Considering the OpenDocument format is only truly supported by OpenOffice
2.0, which isn't even available yet, I'm at a loss to see how the XML-based
format meets the Commonwealth's goals for openness or backward compatibility.
Nobody's really using the format yet, right? How, uh, open is that?

My other problem is one of definition. Looks like the Commonwealth considers
Adobe's PDF as open, because the spec is openly published. OK, I'm scratching my
head, because if you download Corel's WordPerfect SDK the WPD specification is
right there. As for Microsoft, while I'm grumbly about the company's liberal use
of open, I have to say if PDF meets the Commonwealth's standard so should Office
formats; at the least the XML-based formats coming with Office 12. Microsoft
does publish its XML schemas and license them on a royalty-free basis.

There have been all sorts of inconclusive debates about the real
meaning of terms such as "standard" and "open", and I don't want to go
there.  It's important, however, to appreciate that there is a
very real distinction between a specification ratified by a committee
or standards organization, and a "standard" that enables real-world
interoperability.  MS Word's binary format or PDF are usually
considered "de facto standards" in the sense that one can reasonably
expect a random correspondent to be able to read a document in one of
those formats.  Obviously we can do better, and  almost all
concerned believe that moving to some sort of openly documented XML
format is a better way to achieve short term interoperability and long
term usability of documents.  In general, the more eyes that have
helped debug a spec and the more organizations have endorsed it, the
more of a real standard it will be. But there are plenty of examples of
standards organizations producing specifications that have not led to
real world  interoperability of any significance.  W3C XLinkOASIS WS-Reliability,  and ISO HyTime are clear examples of this in the SGML/XML world.

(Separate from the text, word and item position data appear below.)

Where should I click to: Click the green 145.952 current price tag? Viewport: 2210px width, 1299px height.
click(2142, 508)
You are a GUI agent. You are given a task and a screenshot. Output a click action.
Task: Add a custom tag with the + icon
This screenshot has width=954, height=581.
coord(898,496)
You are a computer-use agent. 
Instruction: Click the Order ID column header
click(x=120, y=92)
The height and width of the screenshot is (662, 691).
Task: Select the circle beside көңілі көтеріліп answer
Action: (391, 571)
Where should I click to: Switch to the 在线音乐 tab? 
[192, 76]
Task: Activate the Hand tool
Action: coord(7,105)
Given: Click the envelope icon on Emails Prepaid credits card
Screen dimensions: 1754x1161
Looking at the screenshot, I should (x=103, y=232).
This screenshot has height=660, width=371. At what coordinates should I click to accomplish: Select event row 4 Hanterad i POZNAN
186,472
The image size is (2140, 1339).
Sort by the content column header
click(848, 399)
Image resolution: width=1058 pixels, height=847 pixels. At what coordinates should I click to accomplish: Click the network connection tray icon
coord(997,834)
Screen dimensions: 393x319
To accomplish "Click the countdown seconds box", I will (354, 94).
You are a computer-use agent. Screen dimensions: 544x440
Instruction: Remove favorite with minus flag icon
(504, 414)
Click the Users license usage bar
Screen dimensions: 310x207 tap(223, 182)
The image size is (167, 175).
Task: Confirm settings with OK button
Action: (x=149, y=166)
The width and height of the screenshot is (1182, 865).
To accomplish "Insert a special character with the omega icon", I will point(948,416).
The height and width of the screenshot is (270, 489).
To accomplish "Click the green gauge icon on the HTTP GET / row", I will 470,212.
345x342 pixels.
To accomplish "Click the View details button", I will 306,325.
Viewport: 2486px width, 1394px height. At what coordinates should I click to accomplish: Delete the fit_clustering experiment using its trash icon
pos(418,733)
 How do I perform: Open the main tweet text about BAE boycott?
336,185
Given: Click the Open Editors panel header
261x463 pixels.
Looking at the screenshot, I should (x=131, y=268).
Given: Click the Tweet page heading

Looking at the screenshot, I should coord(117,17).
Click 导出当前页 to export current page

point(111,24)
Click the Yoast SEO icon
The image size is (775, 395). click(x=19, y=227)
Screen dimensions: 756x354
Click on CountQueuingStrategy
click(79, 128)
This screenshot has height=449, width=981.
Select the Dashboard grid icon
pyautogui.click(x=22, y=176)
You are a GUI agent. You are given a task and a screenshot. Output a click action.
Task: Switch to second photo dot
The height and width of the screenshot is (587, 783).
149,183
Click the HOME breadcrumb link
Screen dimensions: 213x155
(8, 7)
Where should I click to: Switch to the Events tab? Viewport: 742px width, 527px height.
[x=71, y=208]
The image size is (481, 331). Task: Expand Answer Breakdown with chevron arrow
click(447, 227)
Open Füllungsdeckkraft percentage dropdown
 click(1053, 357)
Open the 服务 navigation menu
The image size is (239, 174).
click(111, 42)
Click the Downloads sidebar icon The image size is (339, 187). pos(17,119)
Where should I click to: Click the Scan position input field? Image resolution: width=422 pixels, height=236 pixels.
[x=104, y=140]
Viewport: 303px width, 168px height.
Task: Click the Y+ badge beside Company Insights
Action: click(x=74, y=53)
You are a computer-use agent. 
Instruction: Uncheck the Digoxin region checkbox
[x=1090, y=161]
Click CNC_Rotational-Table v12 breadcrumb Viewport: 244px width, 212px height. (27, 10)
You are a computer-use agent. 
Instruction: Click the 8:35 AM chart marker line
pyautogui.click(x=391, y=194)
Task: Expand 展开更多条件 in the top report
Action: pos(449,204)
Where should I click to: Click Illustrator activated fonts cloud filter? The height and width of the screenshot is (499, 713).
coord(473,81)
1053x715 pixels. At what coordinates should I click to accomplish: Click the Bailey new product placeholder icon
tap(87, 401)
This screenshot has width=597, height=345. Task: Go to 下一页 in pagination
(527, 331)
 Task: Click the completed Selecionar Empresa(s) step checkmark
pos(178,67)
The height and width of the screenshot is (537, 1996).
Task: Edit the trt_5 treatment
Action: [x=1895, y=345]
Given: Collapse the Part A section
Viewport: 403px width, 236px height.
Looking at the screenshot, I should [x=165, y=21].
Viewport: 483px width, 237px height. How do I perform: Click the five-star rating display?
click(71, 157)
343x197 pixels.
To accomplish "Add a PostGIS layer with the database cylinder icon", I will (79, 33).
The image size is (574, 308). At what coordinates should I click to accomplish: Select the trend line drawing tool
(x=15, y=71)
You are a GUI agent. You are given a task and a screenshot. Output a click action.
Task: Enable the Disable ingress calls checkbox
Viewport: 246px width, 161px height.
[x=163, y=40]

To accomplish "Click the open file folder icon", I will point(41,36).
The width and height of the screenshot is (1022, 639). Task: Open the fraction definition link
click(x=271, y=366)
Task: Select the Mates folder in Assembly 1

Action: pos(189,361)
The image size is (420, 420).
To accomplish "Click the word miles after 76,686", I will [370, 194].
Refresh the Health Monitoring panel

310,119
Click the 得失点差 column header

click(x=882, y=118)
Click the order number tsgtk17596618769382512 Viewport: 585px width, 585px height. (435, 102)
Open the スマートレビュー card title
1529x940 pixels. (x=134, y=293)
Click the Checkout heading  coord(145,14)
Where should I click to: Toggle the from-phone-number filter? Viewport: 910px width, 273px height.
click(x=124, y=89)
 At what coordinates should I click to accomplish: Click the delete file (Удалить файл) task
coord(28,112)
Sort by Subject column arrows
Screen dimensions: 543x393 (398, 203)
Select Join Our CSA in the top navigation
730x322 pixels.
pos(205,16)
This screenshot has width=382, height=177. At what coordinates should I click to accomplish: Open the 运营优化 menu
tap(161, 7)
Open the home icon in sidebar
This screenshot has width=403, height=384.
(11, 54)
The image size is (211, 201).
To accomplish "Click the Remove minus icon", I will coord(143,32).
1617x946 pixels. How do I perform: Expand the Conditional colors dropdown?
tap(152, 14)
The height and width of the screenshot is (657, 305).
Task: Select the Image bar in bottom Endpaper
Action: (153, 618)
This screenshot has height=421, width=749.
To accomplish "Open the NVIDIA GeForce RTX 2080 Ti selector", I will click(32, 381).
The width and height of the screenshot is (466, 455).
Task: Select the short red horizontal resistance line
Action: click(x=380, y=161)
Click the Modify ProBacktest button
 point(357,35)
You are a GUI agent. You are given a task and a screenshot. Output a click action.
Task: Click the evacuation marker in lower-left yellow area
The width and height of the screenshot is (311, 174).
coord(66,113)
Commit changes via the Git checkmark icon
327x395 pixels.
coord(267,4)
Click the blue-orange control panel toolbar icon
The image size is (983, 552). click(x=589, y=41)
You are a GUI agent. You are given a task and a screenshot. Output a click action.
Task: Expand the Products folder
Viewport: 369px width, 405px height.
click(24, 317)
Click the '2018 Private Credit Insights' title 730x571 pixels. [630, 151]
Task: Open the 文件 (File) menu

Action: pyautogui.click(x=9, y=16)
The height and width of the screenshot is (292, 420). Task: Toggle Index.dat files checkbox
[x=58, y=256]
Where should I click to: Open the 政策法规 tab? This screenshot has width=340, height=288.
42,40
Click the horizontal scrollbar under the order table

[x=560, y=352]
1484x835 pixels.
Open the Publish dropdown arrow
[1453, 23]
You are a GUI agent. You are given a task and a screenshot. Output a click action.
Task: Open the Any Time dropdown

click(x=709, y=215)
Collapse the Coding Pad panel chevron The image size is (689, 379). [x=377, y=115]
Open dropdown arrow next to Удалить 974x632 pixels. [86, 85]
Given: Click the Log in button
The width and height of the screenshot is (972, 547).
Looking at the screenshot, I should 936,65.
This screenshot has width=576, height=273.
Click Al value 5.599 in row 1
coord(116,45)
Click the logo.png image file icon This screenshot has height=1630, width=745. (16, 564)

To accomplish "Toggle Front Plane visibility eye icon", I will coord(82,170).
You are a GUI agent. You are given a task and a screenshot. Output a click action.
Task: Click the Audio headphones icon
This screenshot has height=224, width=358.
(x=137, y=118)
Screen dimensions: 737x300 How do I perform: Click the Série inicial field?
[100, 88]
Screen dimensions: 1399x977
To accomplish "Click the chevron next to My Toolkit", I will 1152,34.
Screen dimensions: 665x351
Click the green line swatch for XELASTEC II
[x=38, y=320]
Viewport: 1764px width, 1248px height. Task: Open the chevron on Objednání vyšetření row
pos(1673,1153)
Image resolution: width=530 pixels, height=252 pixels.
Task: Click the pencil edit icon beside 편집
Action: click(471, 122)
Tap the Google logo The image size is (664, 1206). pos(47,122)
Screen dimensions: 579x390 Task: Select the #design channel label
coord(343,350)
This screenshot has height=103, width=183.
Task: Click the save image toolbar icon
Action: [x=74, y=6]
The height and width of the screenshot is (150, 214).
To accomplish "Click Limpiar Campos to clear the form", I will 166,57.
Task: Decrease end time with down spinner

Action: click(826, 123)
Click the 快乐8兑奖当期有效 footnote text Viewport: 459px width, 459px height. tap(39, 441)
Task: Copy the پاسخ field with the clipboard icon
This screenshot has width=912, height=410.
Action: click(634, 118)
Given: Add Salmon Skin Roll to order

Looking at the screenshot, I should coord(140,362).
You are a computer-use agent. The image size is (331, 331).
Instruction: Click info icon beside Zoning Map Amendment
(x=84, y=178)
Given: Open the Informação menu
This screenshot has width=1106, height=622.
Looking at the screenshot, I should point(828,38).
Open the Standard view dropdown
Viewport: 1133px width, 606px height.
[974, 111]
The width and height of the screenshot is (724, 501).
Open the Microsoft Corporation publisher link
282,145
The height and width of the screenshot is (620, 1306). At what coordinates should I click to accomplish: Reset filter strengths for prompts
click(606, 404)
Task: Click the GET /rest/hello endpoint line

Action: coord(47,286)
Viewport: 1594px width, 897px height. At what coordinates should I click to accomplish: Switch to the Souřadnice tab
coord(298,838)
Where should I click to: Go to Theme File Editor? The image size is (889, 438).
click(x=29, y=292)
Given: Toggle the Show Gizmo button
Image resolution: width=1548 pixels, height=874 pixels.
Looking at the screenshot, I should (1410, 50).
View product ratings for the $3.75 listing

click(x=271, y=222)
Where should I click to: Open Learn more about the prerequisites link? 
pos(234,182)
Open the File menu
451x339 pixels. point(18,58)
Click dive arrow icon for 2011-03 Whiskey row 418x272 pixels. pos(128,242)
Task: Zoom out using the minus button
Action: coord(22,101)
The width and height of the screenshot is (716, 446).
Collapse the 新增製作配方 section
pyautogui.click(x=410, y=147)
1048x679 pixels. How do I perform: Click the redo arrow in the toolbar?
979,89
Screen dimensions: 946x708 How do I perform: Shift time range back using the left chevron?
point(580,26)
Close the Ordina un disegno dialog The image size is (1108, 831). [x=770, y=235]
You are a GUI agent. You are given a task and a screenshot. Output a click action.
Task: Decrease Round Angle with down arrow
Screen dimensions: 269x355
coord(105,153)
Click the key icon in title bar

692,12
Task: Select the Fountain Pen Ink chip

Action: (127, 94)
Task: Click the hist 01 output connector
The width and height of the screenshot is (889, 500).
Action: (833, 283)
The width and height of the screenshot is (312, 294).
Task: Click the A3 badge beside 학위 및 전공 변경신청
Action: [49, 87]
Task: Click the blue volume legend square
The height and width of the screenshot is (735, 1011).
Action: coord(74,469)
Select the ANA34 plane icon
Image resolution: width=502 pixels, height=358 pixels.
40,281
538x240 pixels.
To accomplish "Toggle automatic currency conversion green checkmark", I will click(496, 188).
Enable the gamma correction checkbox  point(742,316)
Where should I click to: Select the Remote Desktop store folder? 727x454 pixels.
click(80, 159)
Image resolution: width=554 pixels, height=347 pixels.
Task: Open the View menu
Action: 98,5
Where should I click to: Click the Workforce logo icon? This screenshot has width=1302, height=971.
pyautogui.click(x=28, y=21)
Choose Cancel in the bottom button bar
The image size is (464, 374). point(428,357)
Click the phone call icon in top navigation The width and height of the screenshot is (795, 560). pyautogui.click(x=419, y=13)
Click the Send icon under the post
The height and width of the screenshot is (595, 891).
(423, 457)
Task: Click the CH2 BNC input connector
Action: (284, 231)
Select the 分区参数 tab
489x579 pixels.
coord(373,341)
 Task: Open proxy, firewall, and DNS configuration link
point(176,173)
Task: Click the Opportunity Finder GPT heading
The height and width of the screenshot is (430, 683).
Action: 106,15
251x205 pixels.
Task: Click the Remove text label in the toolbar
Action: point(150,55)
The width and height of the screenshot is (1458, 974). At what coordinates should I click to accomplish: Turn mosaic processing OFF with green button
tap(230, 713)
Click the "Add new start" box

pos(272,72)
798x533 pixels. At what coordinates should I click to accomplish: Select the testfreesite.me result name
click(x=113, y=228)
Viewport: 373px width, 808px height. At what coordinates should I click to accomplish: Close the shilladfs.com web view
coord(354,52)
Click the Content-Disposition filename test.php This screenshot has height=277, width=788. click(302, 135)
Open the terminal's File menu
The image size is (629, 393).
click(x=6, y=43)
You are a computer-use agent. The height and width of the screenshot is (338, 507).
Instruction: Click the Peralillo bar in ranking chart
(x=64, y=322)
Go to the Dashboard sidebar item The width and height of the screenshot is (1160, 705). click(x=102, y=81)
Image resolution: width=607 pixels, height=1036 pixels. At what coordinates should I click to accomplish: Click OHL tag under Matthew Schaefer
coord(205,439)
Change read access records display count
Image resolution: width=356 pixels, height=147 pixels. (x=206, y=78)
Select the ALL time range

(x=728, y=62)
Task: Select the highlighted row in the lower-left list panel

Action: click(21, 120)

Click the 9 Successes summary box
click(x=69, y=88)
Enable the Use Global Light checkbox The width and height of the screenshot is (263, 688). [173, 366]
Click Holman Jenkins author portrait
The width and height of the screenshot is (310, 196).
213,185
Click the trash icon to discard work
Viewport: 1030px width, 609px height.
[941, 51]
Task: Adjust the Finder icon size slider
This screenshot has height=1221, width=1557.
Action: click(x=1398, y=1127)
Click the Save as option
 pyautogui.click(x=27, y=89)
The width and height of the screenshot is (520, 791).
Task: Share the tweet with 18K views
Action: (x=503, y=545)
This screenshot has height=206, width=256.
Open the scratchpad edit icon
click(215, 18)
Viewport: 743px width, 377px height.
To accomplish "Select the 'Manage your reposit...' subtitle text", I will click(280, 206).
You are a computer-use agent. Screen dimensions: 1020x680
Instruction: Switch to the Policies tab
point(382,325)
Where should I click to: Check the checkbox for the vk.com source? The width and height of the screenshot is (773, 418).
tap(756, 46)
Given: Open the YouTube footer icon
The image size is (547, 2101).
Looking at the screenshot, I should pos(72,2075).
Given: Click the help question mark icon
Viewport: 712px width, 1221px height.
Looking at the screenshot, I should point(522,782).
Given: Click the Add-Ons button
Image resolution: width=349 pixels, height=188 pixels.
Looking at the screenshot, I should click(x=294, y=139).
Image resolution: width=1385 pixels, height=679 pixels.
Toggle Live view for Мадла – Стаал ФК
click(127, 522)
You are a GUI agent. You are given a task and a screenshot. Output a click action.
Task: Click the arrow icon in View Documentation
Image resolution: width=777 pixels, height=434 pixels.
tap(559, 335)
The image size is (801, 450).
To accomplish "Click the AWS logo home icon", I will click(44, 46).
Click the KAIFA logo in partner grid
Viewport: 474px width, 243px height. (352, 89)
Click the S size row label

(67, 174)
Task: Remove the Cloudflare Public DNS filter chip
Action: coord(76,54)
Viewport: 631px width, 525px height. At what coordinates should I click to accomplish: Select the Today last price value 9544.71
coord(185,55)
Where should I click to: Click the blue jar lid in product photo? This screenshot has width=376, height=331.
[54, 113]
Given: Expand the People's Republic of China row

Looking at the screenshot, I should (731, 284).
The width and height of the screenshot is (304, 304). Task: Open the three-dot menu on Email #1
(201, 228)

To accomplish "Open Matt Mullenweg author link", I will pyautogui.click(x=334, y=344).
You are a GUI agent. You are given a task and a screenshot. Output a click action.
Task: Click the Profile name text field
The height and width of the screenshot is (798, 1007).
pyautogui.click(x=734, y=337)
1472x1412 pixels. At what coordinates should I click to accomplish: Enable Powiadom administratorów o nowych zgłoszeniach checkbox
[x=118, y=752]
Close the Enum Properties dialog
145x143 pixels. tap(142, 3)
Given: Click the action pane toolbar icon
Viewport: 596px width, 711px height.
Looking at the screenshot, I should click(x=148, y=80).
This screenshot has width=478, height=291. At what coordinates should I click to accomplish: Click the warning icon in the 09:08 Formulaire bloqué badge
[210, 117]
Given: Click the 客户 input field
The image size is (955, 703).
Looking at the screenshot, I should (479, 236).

The important thing to remember is that industries, not
industry
standards committees, are the ones who produce industry
standards.  Knowing many of the people who helped produce OASIS
ODF, I expect it to be a carefully crafted and good-quality
specification, but it has to prove itself capable of solving real-world
problems before it can legitimately be called an industry
standard.  For example, its reliance on RELAX NG makes it pleasing
to XML geekdom, but greatly complicates the processing task for most
actual developers. Will  the mainstream be diverted by the need to
support ODF documents, or will ODF remain in a backwater?  Good
intentions don't often make for successful policies.

Bismarck supposedly said
""People who enjoy eating sausage and obey the law should not watch
either being made".  That applies to industry standards, which we
enjoy once they've been "cooked", but get produced by a messy process
at best.  It's easy to sympathize with Massachusetts' desire to
buy its document standard sausage only from nice clean  kitchens
that use wholesome cruelty-free ingredients, but I've spent too much
time in the XML standards sausage factory to believe it until I taste
it. 

Tofu bratwurst for the Labor Day picnic, anyone?